--- begin ---
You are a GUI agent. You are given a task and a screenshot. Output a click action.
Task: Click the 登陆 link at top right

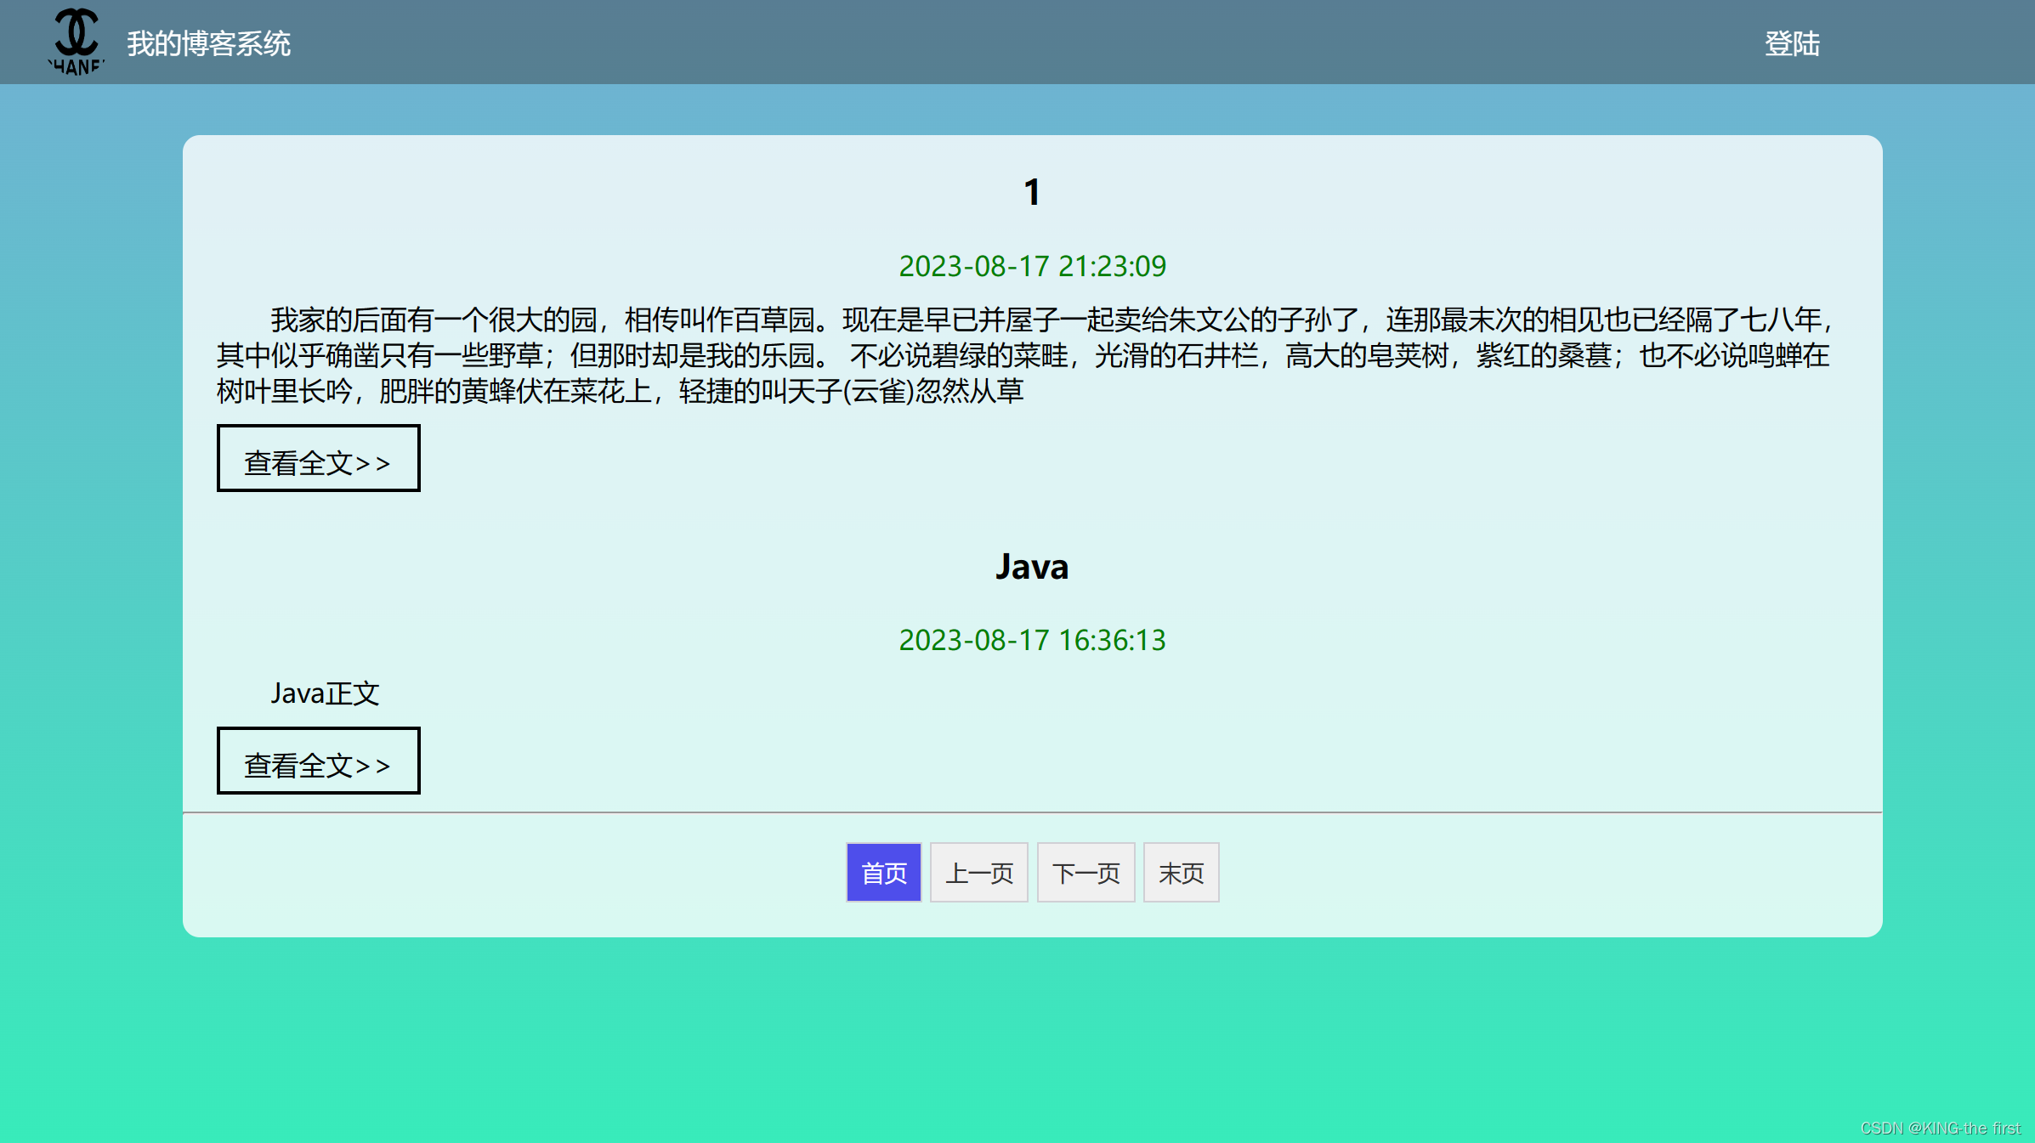(1794, 44)
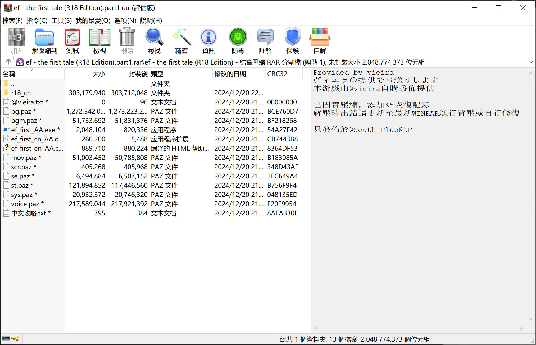Select the r18_cn folder
The width and height of the screenshot is (536, 345).
click(21, 93)
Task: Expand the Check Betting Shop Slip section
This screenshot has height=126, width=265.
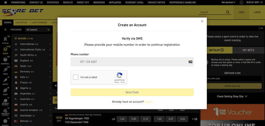Action: (x=232, y=96)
--- end ---
- [TASK DESCRIPTION] Reproduce the data above word for word, leaving out the pictures.

- [THE RESULT]
You are a GUI agent. You are given a task and a screenshot. Output a click action.
Task: Click the 登陆 link at top right

(1794, 44)
Select the r18_cn folder
The width and height of the screenshot is (536, 345).
click(21, 93)
Task: Expand the Check Betting Shop Slip section
This screenshot has height=126, width=265.
Action: (x=232, y=96)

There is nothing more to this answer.